My nephew used to talk like this - how he hated himself etc. My sis and brother in law thought he might have autism but he didn't. He did have counselling however and is now the happiest kid you could meet. He's incredibly bright and very creative and inclined to think very deeply into things. But he seems able to deal with that now and really is a very contented person, happy in his own skin.

I think your mum needs to take your brother to the doctor for a referral. I hope he'll be okay.

MotherOfMinions · 12/10/2018 16:26

Maybe arrange some nice days out or get him interested in a hobby to help break this chain of thoughts. Hope you all get lots of support and this is sorted out quickly

Dinnaehinksae · 12/10/2018 16:32

My ds was like this at 10, took him to the gp who almost laughed but in a disbelieving way. He spoke to my son and seemed to grasp it a bit more but camhs was never mentioned, I was told to self refer to social work and now he has someone he sees at least once a fortnight in school. It's not ideal but the fact he was getting support has seemed to have some impact.

LilMy33 · 12/10/2018 16:43

Your mum needs to take him to the doctors ASAP so the GP can make referrals for help for him. Do you think he would speak to a stranger about it on the phone? If so he can call childline. My daughter has before when she’s felt low (she’s now a little older but I think she was 9 when she called them) and they really helped and encouraged her to talk to me about it which she did. The number is 0800 1111

I hope your brother feels better soon OP.

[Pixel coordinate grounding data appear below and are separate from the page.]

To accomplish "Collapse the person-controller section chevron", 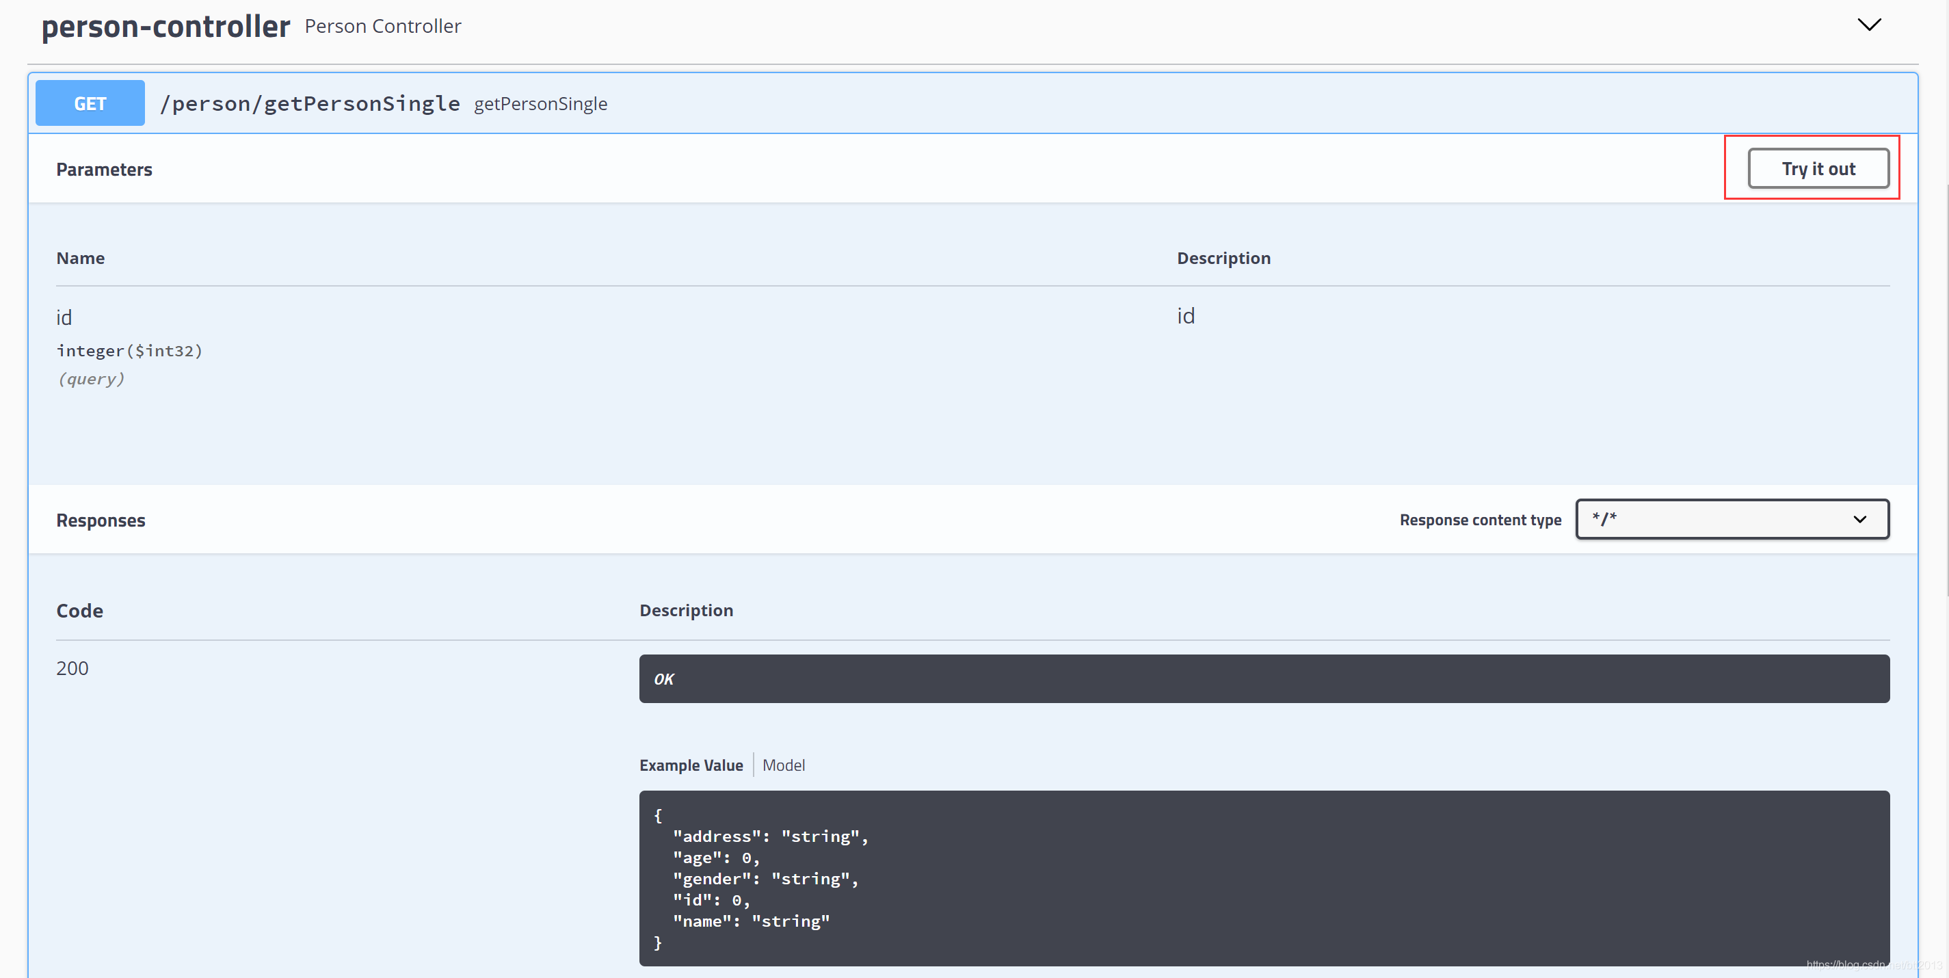I will pos(1869,25).
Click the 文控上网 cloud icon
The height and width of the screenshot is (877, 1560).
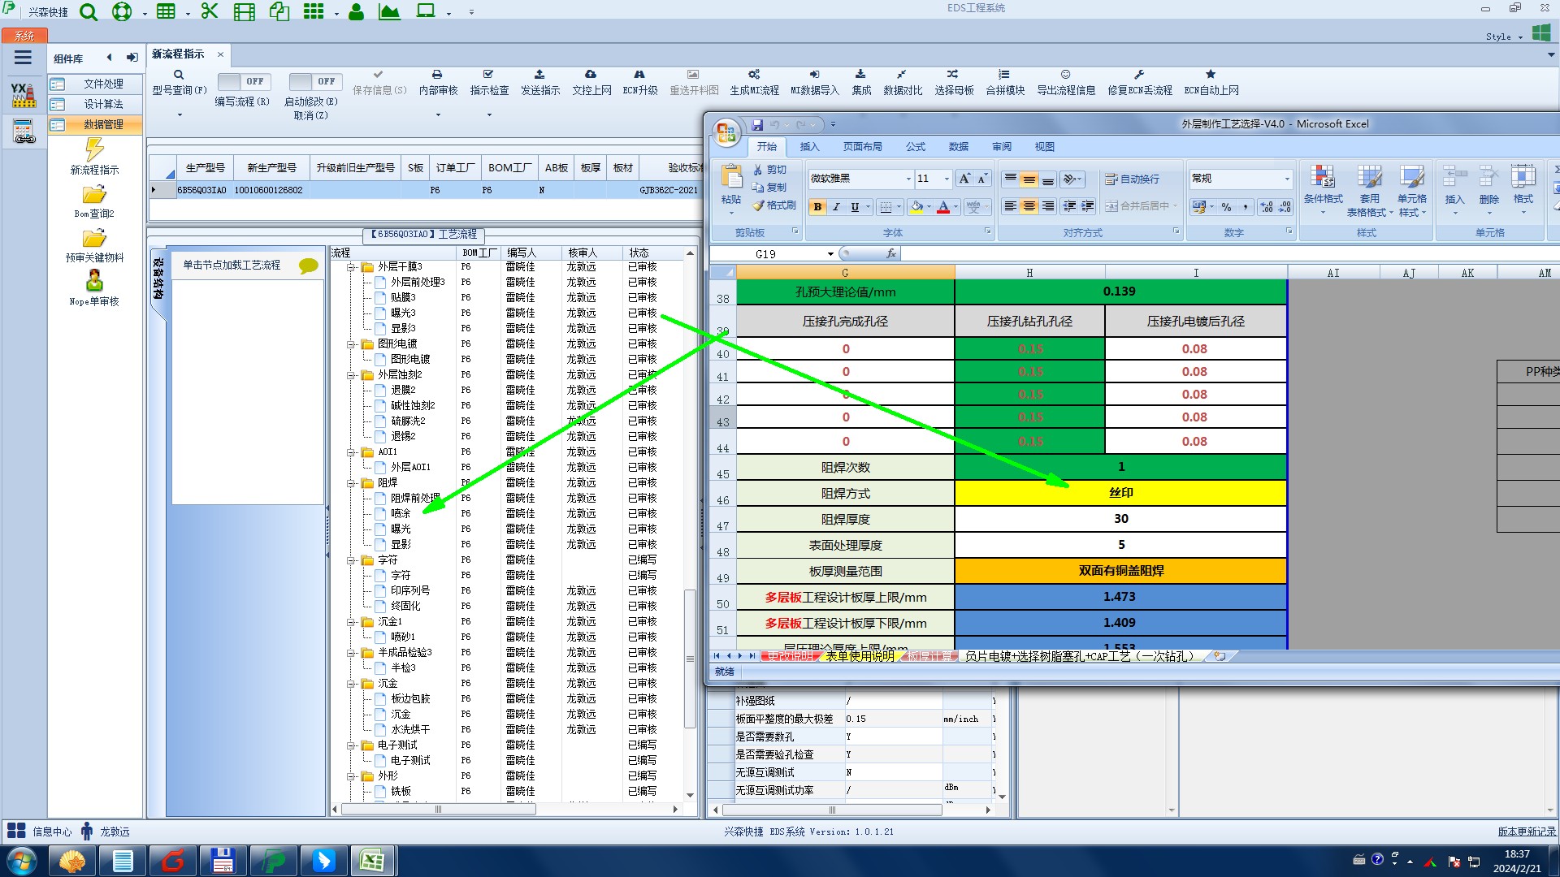[591, 75]
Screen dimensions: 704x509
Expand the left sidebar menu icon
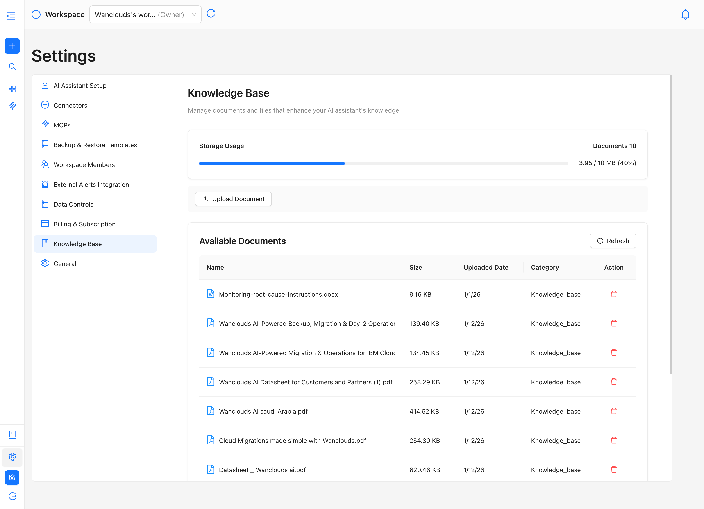coord(11,16)
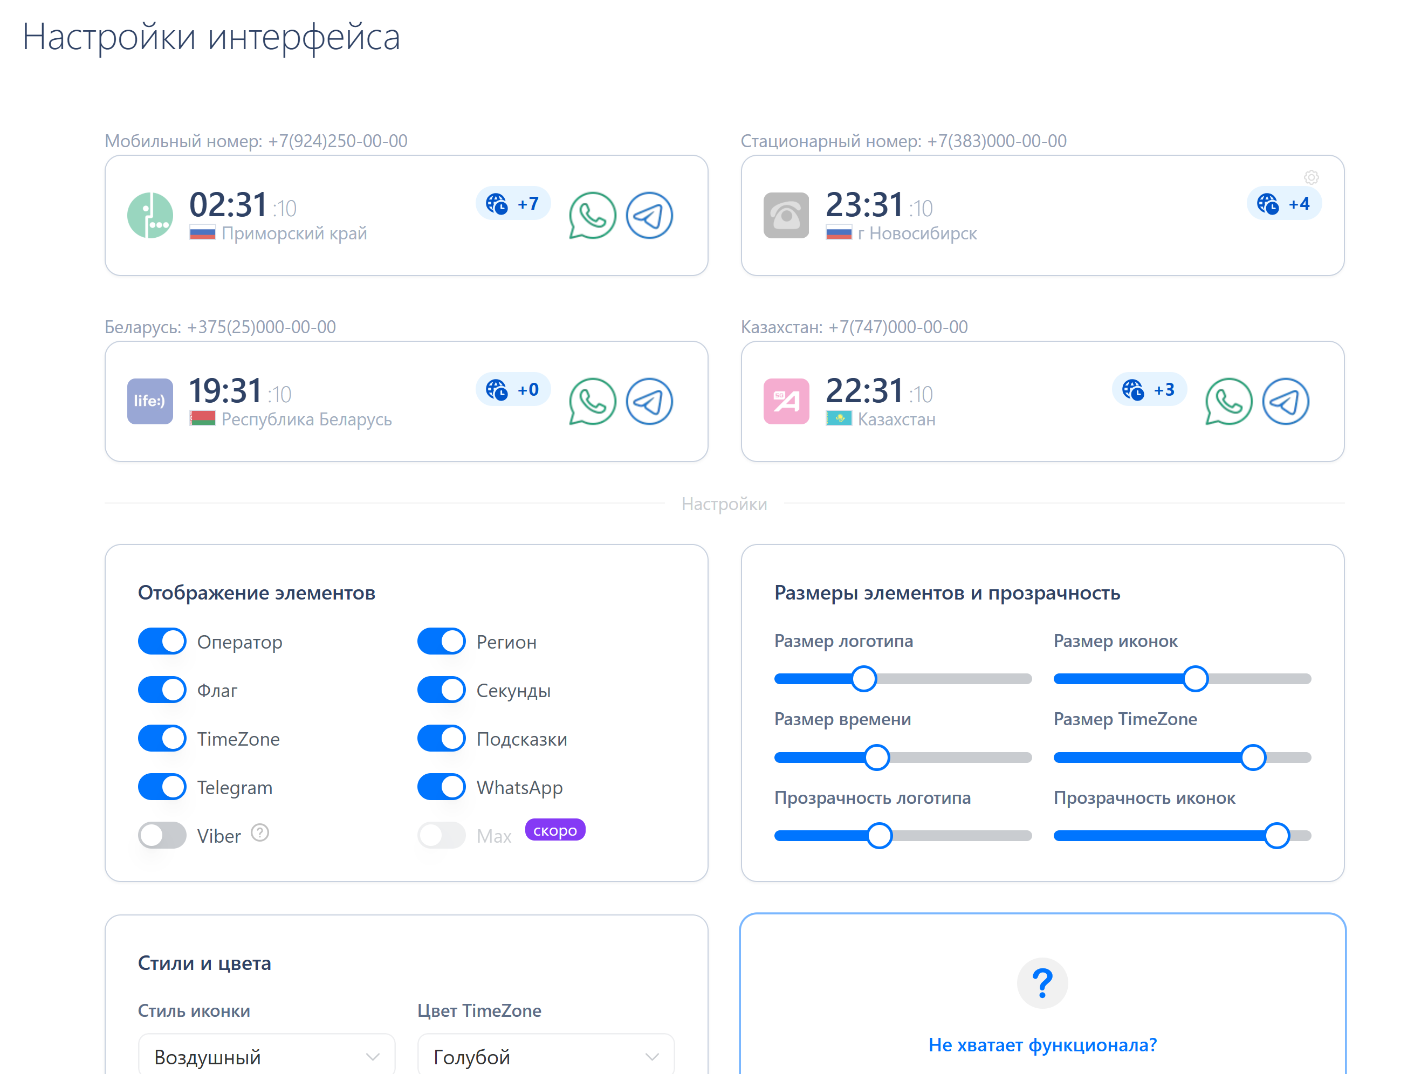Screen dimensions: 1428x1074
Task: Turn off the Секунды switch
Action: coord(442,690)
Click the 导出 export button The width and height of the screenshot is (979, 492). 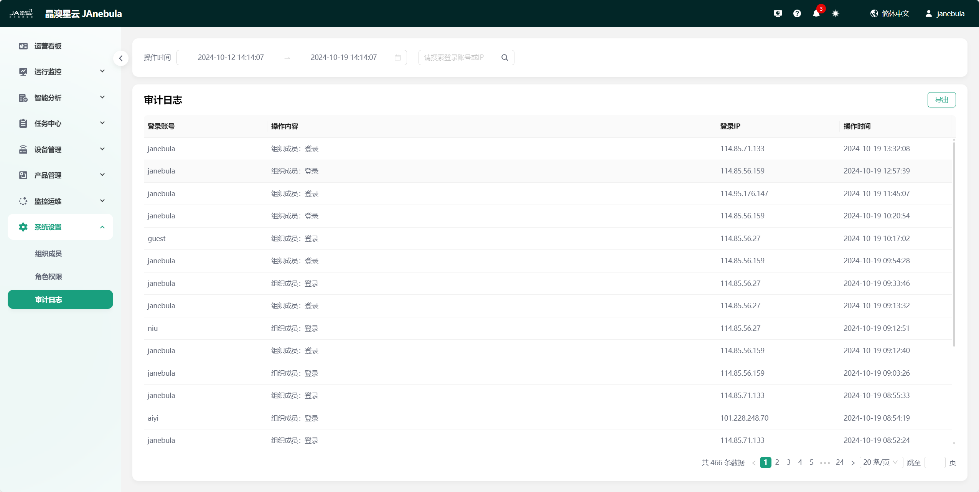941,100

ConciseandNice · 12/10/2018 16:53

My daughter had been saying these sad things from about 7. I was desperately pushing for help. Finally, now at 11, she has been diagnosed with autism and is getting help and we are getting advice with how best to support her. Please get your mum (or even go yourself) to the GP. If they’re no help, go to another one. Keep going until your wee brother gets help. He’s calling out to you because he doesn’t know how. It’s womderful that he has you and trusts you.